Owners and developers could reap windfall profits from B.C. strata property changes

Real estate agent Lance Coulson of CBRE: condominium owners are already reaching out | Photo: Richard Lam

British Columbia's old condominium and townhouse projects could be the new target for developers – potentially offering windfall profits for owners – following  a change to the provincial Strata Property Act.

The proposed change, which could come into effect by year’s end, would make it easier for strata owners to dissolve their strata corporation and sell the entire building. Under the change, 80% of strata owners, rather than the current unanimous vote, would be needed to dissolve the strata.

“I have had one group of condominium owners reach out to me already,” said real estate agent Lance Coulson, a multi-family specialist with CBRE commercial real estate, Vancouver.

Darren Donnelly, of Clark Wilson LLP’s commercial real estate group, said the new legislation has passed first reading, and he expects it to become law as early as the end of this year.

Donnelly has been involved with a number of such cases under the former regulations, and he said the change will trigger a rush of applications.

The first condominiums in B.C. were built beginning in the mid-1960s, and some strata buildings were converted from even older condominiums.

“[Strata] owners may wish to terminate their strata corporation for several reasons,” Donnelly said.

“As older strata corporations reach the end of their life cycle, major building and common property components start to fail, resulting in expensive repair bills. In some cases, strata owners want to sell the property to a developer who can put it to better or more profitable uses. For example, strata members living in a low-rise building on a large property may see the opportunity to have the land redeveloped into a larger building with more units.”

B.C.’s strata depreciation reports, now mandatory for most buildings, have exposed the level of repairs that some buildings will need.

Older complexes, especially those close to SkyTrain stations or on major Metro Vancouver corridors, might have lower density than the current municipal zoning allows. This could mean, for example, that a 50-unit condominium building could be demolished and rebuilt with 75 or more modern strata units if the floor space ratio allows.

“There are potential windfall prices available based on development values,” Donnelly said.

Coulson, who has helped broker some of Metro Vancouver’s largest recent apartment deals, expects most of the action to be focused around aging and smaller low-rise condominium projects where it would be easier to get most owners agreed to a sale.

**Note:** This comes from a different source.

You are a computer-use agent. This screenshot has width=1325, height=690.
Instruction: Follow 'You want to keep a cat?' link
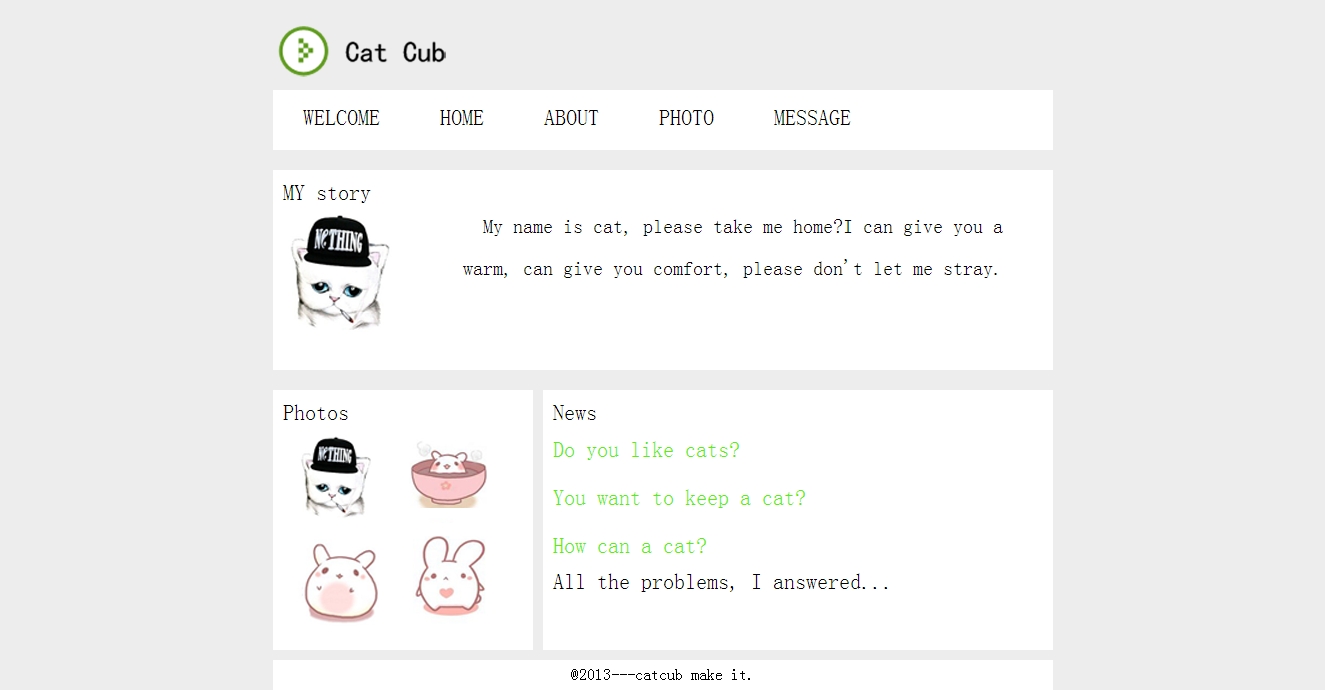(679, 498)

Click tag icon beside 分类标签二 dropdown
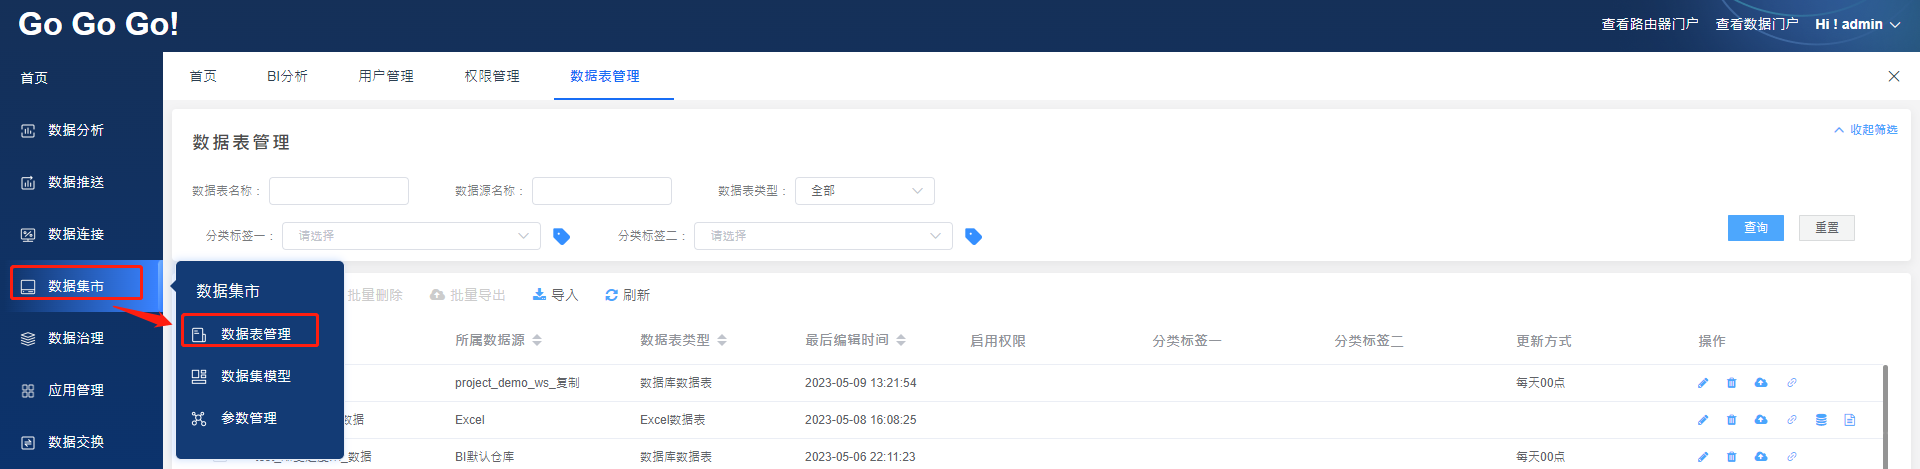click(974, 236)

“It will take some time to get started,” he said, “but this will be a big trend.”

Donnelly predicts that some applications will end up in court, if the vote is at just 80% and a minority of owners don’t want to sell.

In such cases, he said, even if the court rules that the sale should proceed, the real estate broker or developer would have to convince the court that the reluctant owners would receive the maximum value for their units and that the project would be widely marketed.

The court could rule against the sale, but Donnelly expects most applications would have the necessary backing of owners before proceeding.